[[ Exercise material, beginning ]]
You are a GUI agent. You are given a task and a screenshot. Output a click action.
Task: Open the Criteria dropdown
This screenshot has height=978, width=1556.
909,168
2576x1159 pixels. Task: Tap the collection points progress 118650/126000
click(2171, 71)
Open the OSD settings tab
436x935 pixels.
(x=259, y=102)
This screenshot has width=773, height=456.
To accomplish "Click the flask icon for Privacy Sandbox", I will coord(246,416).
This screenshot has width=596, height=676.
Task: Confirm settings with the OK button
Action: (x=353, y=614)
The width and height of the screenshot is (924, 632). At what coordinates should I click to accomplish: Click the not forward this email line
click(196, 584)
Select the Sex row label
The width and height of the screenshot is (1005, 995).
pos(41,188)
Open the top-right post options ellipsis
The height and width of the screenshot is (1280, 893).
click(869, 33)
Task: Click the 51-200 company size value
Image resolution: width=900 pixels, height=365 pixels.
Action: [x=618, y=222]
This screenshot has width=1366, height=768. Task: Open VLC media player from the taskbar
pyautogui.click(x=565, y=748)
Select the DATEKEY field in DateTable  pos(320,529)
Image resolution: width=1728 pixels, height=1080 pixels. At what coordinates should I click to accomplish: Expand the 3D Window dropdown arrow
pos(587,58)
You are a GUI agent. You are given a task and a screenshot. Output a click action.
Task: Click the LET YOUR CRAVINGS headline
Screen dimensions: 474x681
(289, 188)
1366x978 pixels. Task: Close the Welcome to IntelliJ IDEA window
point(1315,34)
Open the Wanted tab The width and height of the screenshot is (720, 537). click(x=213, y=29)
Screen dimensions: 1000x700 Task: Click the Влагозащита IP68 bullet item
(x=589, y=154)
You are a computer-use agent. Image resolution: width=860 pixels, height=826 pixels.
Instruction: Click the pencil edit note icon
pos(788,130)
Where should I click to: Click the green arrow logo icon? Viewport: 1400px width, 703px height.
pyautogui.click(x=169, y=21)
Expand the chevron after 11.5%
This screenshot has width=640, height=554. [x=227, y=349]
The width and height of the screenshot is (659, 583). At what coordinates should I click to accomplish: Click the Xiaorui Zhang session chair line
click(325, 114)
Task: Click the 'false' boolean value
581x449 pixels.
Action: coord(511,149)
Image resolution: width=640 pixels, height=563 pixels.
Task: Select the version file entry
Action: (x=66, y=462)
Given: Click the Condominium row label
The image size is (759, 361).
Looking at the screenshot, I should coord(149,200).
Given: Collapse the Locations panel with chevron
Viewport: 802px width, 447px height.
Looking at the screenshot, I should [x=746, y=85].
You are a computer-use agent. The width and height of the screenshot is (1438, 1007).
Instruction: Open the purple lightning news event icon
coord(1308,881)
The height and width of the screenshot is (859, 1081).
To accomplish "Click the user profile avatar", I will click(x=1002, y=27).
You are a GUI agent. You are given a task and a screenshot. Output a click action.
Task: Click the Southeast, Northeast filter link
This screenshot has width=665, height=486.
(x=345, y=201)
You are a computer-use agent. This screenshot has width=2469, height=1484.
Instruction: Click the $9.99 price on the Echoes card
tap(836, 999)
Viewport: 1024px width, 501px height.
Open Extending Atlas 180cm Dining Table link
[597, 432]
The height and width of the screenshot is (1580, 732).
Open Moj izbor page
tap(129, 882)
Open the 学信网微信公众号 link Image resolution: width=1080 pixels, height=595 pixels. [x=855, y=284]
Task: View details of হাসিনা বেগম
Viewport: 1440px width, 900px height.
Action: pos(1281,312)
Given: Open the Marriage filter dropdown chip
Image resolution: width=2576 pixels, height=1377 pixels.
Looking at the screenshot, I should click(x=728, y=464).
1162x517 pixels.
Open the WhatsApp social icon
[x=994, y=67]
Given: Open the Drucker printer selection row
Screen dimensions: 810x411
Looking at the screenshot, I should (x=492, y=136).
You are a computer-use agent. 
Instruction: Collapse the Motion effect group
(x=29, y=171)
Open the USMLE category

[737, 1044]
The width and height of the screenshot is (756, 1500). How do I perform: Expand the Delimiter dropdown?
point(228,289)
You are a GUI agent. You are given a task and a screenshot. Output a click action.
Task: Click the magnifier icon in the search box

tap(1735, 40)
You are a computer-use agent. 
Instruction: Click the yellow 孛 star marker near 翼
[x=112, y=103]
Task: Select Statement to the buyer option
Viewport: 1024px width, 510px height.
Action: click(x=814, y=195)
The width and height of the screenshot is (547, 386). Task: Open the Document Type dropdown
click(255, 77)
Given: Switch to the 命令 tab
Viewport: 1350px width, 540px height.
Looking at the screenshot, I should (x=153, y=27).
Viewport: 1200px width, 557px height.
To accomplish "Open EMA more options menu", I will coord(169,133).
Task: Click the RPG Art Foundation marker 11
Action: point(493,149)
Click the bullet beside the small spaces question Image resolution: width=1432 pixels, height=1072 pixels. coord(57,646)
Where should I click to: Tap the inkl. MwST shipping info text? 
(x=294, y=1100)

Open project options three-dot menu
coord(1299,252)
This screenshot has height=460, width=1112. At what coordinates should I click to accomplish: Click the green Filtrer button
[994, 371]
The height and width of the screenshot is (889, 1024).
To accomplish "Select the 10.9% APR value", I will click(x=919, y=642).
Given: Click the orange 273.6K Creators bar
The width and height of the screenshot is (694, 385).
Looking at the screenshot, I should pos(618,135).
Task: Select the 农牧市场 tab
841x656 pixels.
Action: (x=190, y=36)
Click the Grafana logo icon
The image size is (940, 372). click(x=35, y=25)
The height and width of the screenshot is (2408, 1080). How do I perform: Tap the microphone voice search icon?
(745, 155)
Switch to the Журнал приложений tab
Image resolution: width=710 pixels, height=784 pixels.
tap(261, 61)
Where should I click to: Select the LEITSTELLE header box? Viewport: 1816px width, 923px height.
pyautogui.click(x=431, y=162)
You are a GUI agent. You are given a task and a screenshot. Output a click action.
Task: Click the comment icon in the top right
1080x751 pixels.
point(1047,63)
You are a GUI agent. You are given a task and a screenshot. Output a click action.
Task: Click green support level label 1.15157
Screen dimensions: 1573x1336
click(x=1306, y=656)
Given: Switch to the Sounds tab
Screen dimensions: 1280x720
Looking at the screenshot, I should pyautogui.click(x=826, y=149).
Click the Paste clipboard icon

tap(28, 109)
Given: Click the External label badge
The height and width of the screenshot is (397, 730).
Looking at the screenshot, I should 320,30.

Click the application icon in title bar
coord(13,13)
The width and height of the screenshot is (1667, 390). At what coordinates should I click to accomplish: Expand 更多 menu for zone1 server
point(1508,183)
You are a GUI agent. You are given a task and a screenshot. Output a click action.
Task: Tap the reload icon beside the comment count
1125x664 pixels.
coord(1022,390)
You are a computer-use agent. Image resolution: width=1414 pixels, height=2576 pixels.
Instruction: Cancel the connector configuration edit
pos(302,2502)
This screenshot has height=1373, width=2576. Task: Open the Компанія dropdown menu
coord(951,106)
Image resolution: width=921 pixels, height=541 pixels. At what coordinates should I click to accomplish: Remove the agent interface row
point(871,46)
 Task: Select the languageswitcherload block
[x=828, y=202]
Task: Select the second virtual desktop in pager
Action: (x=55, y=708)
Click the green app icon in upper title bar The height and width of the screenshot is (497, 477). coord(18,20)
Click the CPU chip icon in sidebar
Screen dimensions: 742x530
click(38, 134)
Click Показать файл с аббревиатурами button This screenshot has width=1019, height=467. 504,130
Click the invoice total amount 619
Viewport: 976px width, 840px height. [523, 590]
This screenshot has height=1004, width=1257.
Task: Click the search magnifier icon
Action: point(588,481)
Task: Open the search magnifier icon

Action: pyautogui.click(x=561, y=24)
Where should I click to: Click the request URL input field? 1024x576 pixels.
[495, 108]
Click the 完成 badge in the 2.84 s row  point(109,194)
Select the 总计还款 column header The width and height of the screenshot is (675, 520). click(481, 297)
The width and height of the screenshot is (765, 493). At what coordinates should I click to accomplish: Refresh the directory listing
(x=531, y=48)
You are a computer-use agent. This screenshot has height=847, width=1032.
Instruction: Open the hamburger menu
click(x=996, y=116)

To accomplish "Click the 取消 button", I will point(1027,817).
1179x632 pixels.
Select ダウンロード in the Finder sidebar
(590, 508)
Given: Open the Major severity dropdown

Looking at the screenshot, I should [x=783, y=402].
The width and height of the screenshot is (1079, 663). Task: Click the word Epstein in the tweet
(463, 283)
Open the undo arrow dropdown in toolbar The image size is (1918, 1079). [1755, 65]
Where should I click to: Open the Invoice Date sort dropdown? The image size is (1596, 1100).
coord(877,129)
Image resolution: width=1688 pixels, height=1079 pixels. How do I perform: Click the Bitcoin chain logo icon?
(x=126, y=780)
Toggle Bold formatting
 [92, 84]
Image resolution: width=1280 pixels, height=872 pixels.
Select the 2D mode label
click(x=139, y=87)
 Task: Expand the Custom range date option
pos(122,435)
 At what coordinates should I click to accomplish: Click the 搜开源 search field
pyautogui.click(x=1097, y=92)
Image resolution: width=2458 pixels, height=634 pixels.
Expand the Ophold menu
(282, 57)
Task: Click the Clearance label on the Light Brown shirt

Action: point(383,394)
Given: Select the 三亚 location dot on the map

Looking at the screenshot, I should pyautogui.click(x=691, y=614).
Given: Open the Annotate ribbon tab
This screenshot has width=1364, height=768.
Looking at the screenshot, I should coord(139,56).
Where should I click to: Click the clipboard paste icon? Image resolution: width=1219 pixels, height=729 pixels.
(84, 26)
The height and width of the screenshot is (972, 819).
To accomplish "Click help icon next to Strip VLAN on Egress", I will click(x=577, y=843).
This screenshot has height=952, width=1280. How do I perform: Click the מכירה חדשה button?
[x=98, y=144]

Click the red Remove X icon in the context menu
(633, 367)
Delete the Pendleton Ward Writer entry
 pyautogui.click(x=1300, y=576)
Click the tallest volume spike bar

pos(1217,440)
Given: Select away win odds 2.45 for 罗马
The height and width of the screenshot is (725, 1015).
[[ Exercise material, end ]]
> _Required action_
Scan the material above for the string "comment". Return each line where it occurs.

> _Exercise result_
Task: Click the comment icon in the top right
Task: Tap the reload icon beside the comment count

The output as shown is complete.